- Short problem:
Print the text about Munsan station word for word, from start to finish.

----- Passage to read -----

Metro station in Paju, South Korea

Munsan station is a railway station on the Gyeongui–Jungang Line. It is notable for being the closest station on the Seoul Metropolitan Subway to the border with North Korea that is open for passenger service, only a few kilometers away.

== History ==
On March 18, 2007, a train from Munsan station entered North Korea for the first time since 1951 under South Korean Unification Minister Lee Jae-joung. Members of the opposition Grand National Party criticized the event as a political stunt.

==Services==
As a regular railway station it is an interim stop between Dorasan station in the Demilitarised Zone and Seoul Station. The tourist train between Seoul and the DMZ Border is currently not in operation, due to concerns about the spread of the outbreak of African swine fever.

The Gyeongui–Jungang Line (Munsan–Imjingang) extension opened on March 28, 2020.

----- Data listing -----

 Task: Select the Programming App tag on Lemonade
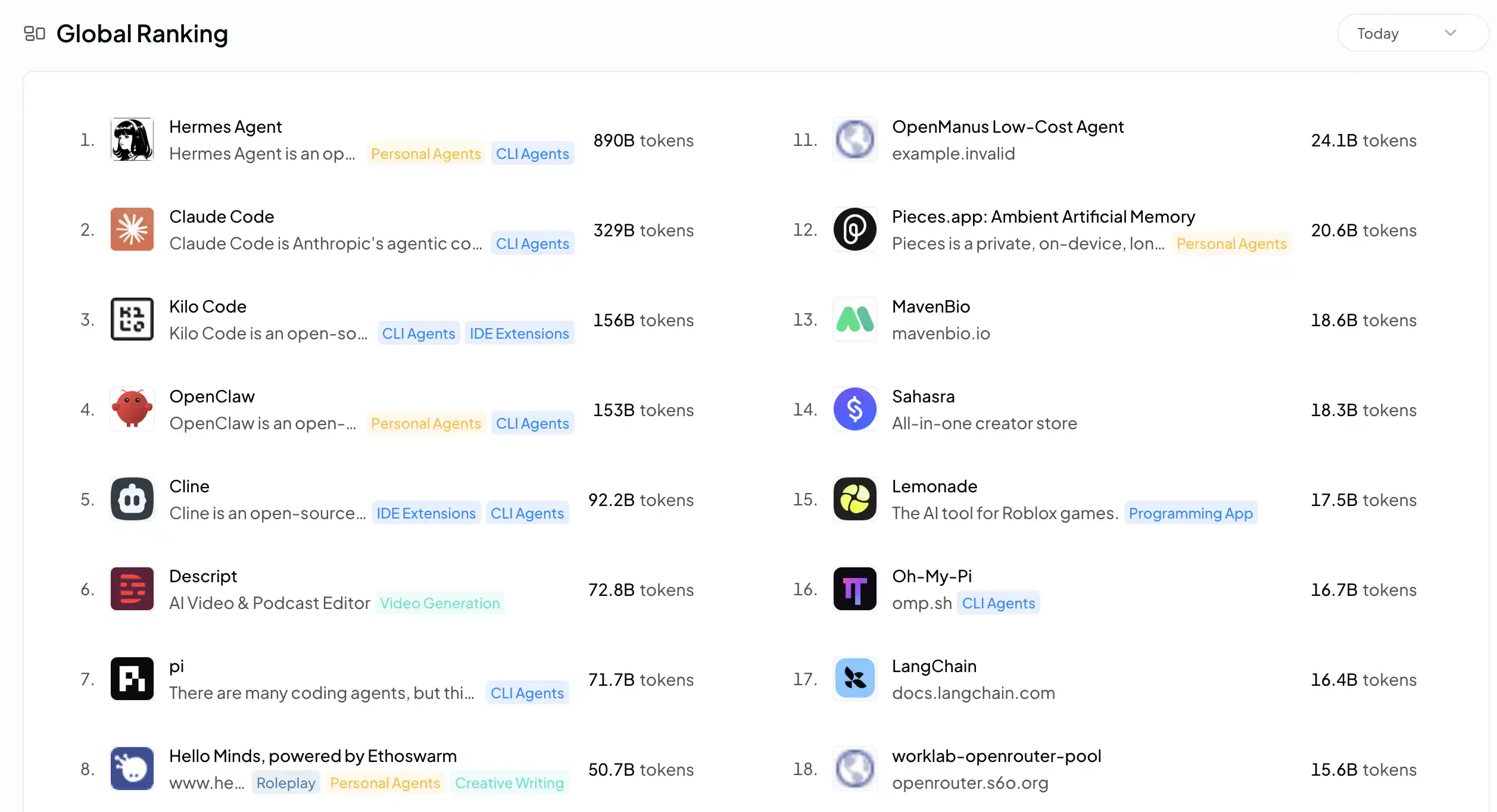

-----
----- Data listing -----

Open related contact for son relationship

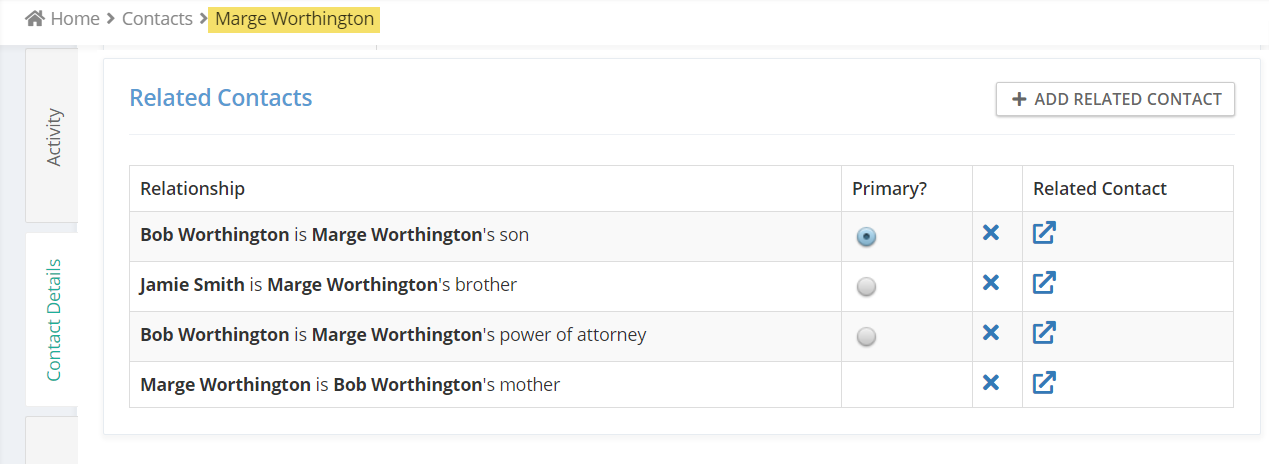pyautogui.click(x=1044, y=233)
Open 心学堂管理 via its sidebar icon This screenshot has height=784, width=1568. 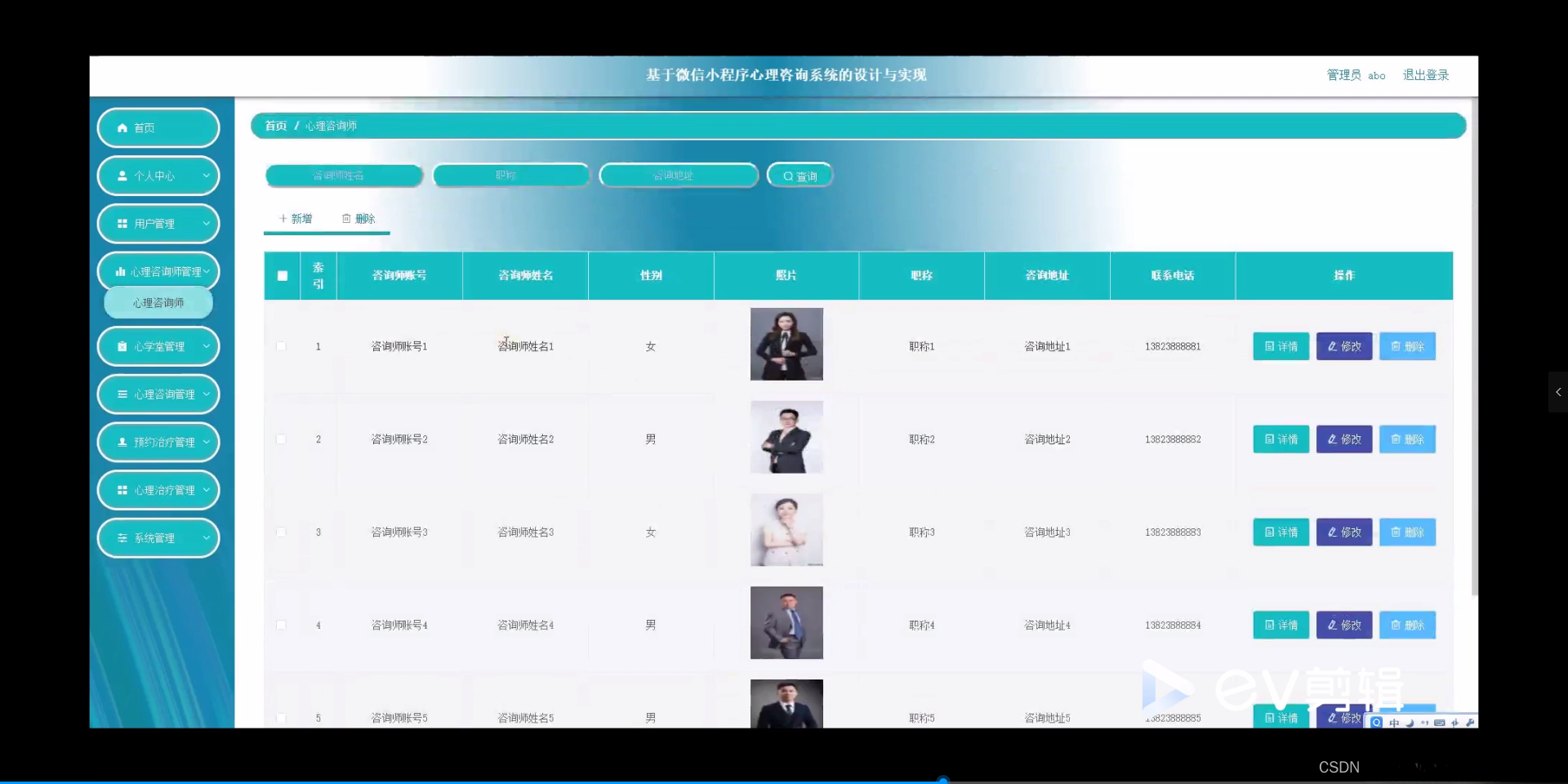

-----

- Expected output:
Metro station in Paju, South Korea

Munsan station is a railway station on the Gyeongui–Jungang Line. It is notable for being the closest station on the Seoul Metropolitan Subway to the border with North Korea that is open for passenger service, only a few kilometers away.

== History ==
On March 18, 2007, a train from Munsan station entered North Korea for the first time since 1951 under South Korean Unification Minister Lee Jae-joung. Members of the opposition Grand National Party criticized the event as a political stunt.

==Services==
As a regular railway station it is an interim stop between Dorasan station in the Demilitarised Zone and Seoul Station. The tourist train between Seoul and the DMZ Border is currently not in operation, due to concerns about the spread of the outbreak of African swine fever.

The Gyeongui–Jungang Line (Munsan–Imjingang) extension opened on March 28, 2020.